Depending on your point of view, a proposed law brought
before the California legislature in April is either a
common-sense effort to inform consumers about the services
provided by interior designers or a covert attempt to use the
state's legal system to push contractors, remodelers, and other
established providers of home-design services out of the
marketplace.
The dispute centers on whether SB 1312 is a title bill
— legislation intended to restrict the use of the term
"registered interior designer" to those who have fulfilled the
training program established by the private National Council
for Interior Design Qualification (NCIDQ) — or a
practice bill, which would limit the practice of interior
design to those who have met that standard. As a rule, practice
laws are enacted to protect public health, safety, and welfare,
as in the establishment of standards regulating doctors,
dentists, lawyers, funeral directors, and even tattoo
artists.
According to NCIDQ executive director Jeff Kenney, SB 1312 is
purely a title bill. "It doesn't affect contracting law," he
says. "Builders can go on doing whatever they've been doing as
long as they don't call themselves registered interior
designers."
But Ed Nagorsky, a lawyer with the National Kitchen &
Bath Association (NKBA) — which strongly opposes the
bill — has a different view. "Read the bill," he says.
"It's a practice act. It's amazing to me that anyone can say
otherwise with a straight face."
In fact, the plain language of SB 1312 leaves little doubt
that it could sharply limit the ability of traditional builders
and remodelers to perform design work, regardless of what they
call themselves.
Article 1 of the bill, for example, broadly defines
"registered interior design or practice of registered interior
design" as the "formulation of appropriate, functional, and
safe preliminary designs, including space planning, for the
interior area." Article 5 declares it unlawful for a person to
"practice registered interior design, or use the title
‘registered interior designer,' in this state unless
he or she holds a certificate of registration issued by the
board pursuant to this chapter." Chapter 5 proposes a $500 fine
and six months in jail for a first offense of improperly
practicing registered interior design. Fines and jail time
would be doubled upon a second offense.
Pressed to explain how that language could fail to apply to
builders currently doing design work, NCIDQ's Kenney points to
a list of exemptions in Article 1, which permits those who are
not registered interior designers to "prepare drawings of the
layout of, or provide assistance in the selection of" about a
dozen products and materials, including decorative accessories,
draperies, blinds, window coverings, furniture, and equipment.
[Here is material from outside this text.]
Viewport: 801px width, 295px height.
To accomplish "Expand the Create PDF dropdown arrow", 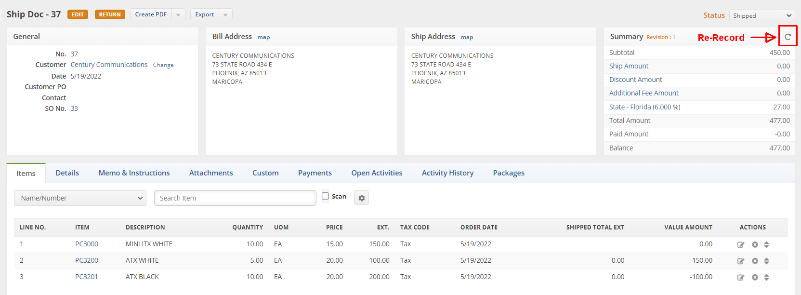I will [x=178, y=14].
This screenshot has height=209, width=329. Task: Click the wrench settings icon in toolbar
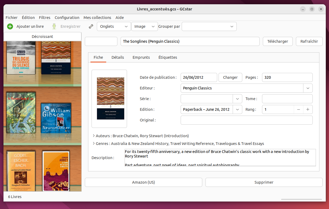coord(91,26)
"The way interior design is defined includes the exemptions,"
he says.
Nagorsky scoffs at that explanation. "If you really want to
exempt people, you don't talk about materials," he says. "You
include language that says ‘anyone providing design
services for one- and two-family homes is exempt,' or something
like that." The real problem with SB 1312, he claims, is that
it's an effort to use state law as a heavy-handed marketing
tool. "The NKBA spends a million dollars a year marketing its
services to the public," he says. "The interior designers spend
millions on lobbying." — Jon Vara
Offcuts
•••An
uptick in residential arson may be linked to the mortgage
crisis, say news sources. A Fortune story, for example, notes
that questionable residential fires in California increased by
76 percent from 2006 to 2007. MSN Money reports that in
Detroit, home prices are down 17.3 percent, foreclosures are up
65 percent, and arson arrest warrants nearly doubled from 2005
to 2007. "We're up to our eyeballs in arsons," a Detroit Fire
Department spokesman said. "We're not only dealing with
hardened criminals. We're dealing with desperate people."
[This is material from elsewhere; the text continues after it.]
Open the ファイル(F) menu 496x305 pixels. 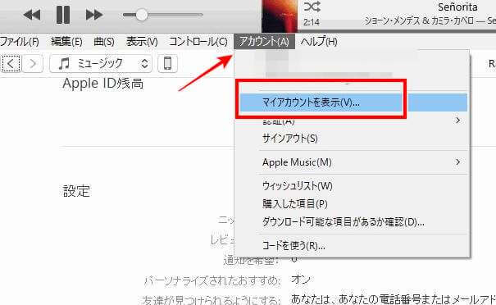pos(20,42)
•••In a scene reminiscent of an old
Tom and Jerry cartoon, workers from K. Hovnanian Homes spent
several days in March cutting holes in the drywall of a
brand-new Gilbert, Ariz., home while searching for a trapped
cat. According to KNXV-TV in Phoenix, the animal was finally
rescued through a hole upstairs, but not until all the
downstairs drywall had been cut away. Whether the cat had been
built into the home during construction or had entered later
wasn't clear. No word, either, on who'll end up paying the
bill.
•••Western lumber production in 2008
will be the lowest since 1982, predicts the Western Wood
Products Association. Lumber imports, principally from Canada,
fell by 20 percent in 2007 and are expected to decline an
additional 17 percent this year. But the WWPA looks forward to
modest gains in 2009, with increased housing starts pushing
production upward by 6 percent.
•••A raid on a
Northern Virginia concrete contractor by federal immigration
authorities has led to the arrests of 34 undocumented workers
from Mexico, Guatemala, Honduras, El Salvador, and Costa Rica,
the Washington Post reports. The March 24 arrests came three
weeks after the enactment of a Prince William County law that
allows police to check the immigration status of people stopped
for nonimmigration-related infractions. According to early
press reports, the arrested workers were being processed for
deportation, but no charges had been filed against their
employer, Manassas-based CMC Concrete Construction.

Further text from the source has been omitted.